Son taux de productivité horaire… Une heure de main d’œuvre en France rapporte 45,4€,
contre 41,5 aux USA et 37 dans l’Union Européenne.
Et qu’est-ce qu’on nous dit ? Que notre industrie n’est
pas assez compétitive. Répétez après moi : notre industrie n’est pas assez
compétitive… La droite française a
réussi le tour de force à imposer ce paradoxe : les entreprises françaises
ne sont pas assez compétitives mais les employés français sont les plus productifs !
Très fort !
Tiens ! Vous connaissez l’AFII ? L’Agence
Française pour les Investissements Internationaux, un machin créé… sous Jospin.
Bref… Son site web est
ici.
Vous pourrez y télécharger
ce
tableau de bord de l’attractivité de la France. Vous pouvez le lire (en
diagonale), on y trouve plein d’informations intéressantes. Je vous les livre
en annexe, suite à ce billet.
La France est la première destination des investissements
étrangers dans l’industrie (
sur
le site du Ministère du Commerce Extérieur). La France est deuxième, toutes
branches confondues, pour les projets d’investissements étrangers, première
pour les indications fiscales, pour le nombre de marques déposées, pour le prix
de l’électricité. La France est troisième pour le transport ferroviaire des
marchandises, le personnel de Recherche et Développement, quatrième pour la
création de nouvelles entreprises (loin des idées reçues, hein !),
La France est un des
pays les plus attractifs au Monde pour les entreprises étrangères et a une des
meilleures productivités horaires mais on nous présente en permanence comme
avec un déficit de compétitivité.
Mon ami Seb Musset dénonce dans
un
billet comment les « médias autorisés » ne parlent que de dette,
de déficit, de relance de la croissance, de retour dans les clous de Bruxelles,
d’un état qui dépense trop, … Et de
retour de compétitivité.
On cherche 10 milliards par ci, 20 par là, … Aucun de ces
spécialistes audiovisuels ne parle de taper dans les niches fiscales (120
milliards), l’évasion fiscale (50 milliards), … « Vu le niveau
élevé de la productivité française (45,4 euros / heure travaillée) et la baisse
continue de la part des salaires dans le PIB depuis 30 ans au profit du capital
(- 9.3 % en 20 ans, soit 100 milliards passés de la main du travailleur à celle
de l'actionnaire), si l'on voulait
inverser la dynamique, remplir les caisses de l'état tout en redistribuant du
pouvoir d'achat pour faire repartir la consommation, il s'agirait
prioritairement de taxer plus fortement le capital, d'augmenter les salaires et
de partager le temps de travail (les 35 heures sont un mythe, la moyenne
d'un temps plein en France est à 41.2 heures). Bref, les trois pistes que l'on
s'interdit "moralement", en persistant à prolonger la stratégie de
l'échec. » Seb évoque plein de choses, notamment la baisse de la
part du travail dans le PBI qui n’en finit pas de baisser, le chômage qui
permet d’exercer une pression salariale,… « Le
salariat implose, la flexibilité s’impose, le travail gratuit s’invite
progressivement dans les consciences. » Je ne vais pas trop le
citer, je pourrais perdre mon statut de blogueur de Gouvernement.
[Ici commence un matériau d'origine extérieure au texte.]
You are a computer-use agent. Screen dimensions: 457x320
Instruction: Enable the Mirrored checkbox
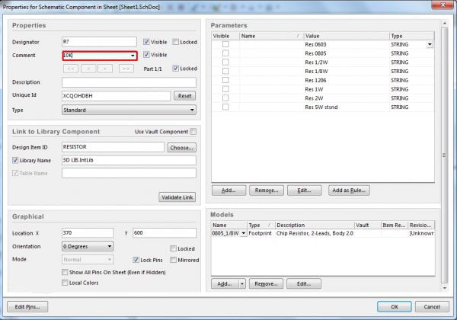click(x=173, y=260)
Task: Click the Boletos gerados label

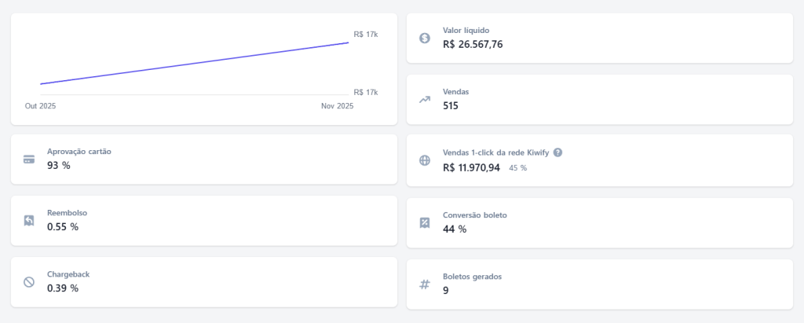Action: 472,277
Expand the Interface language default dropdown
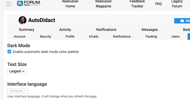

Je vais tenté de conclure.
J’ai parlé d’un rapport de l’Agence Française pour les
Investissements Internationaux. Les données sont bonnes. Les chiffres datent de
2011 et sont donc pour partie à mettre au crédit des Gouvernements de droite.
Parallèlement, ces derniers ont réussi à foutre une merde
notoire dans notre comptabilité publique, détruisant progressivement les
services publics et notre système de protection sociale, soit dit en passant ce
qui fait une part importante de notre attractivité. Ils ont réussi aussi à
faire en sorte que notre commerce extérieur tombe dans la déchéance… La France a
peut-être le plus fort taux de cotisations sur le travail mais le reste de la
fiscalité est totalement à l’avantage des entreprises, des investisseurs et des
plus riches.
Le Gouvernement français a la lourde responsabilité de
devoir mettre de l’ordre dans tout ce bordel mais il n’est pas erroné de dire
que c’est la gauche qui a fait les efforts budgétaires pour rentrer dans l’Europe
(à la faveur d’une conjoncture favorable alors que la droite s’est pris deux
crises dans la gueule) et, surtout, fait en sorte de développer l’attractivité
de la France par la création de l’AFII et en rendant la productivité horaire
bien meilleure… (c’est mon côté pas du tout objectif). Il n’est pas erroné, non
plus, de dire que c’est la droite qui a torpillé non seulement les comptes de
la nation mais aussi le commerce extérieur. Ce sont des faits…
La droite doit
assumer. Elle ne le fait pas.
Alors, je vais maintenant donner
des
nouvelles de l’UMP : «
Le président de
l'UMP Jean-François Copé a invité par courriel les cadres de son parti à une
"audio-conférence" mardi soir prochain. Soit au moment même où doit
avoir lieu le grand meeting de rentrée de son adversaire François Fillon... »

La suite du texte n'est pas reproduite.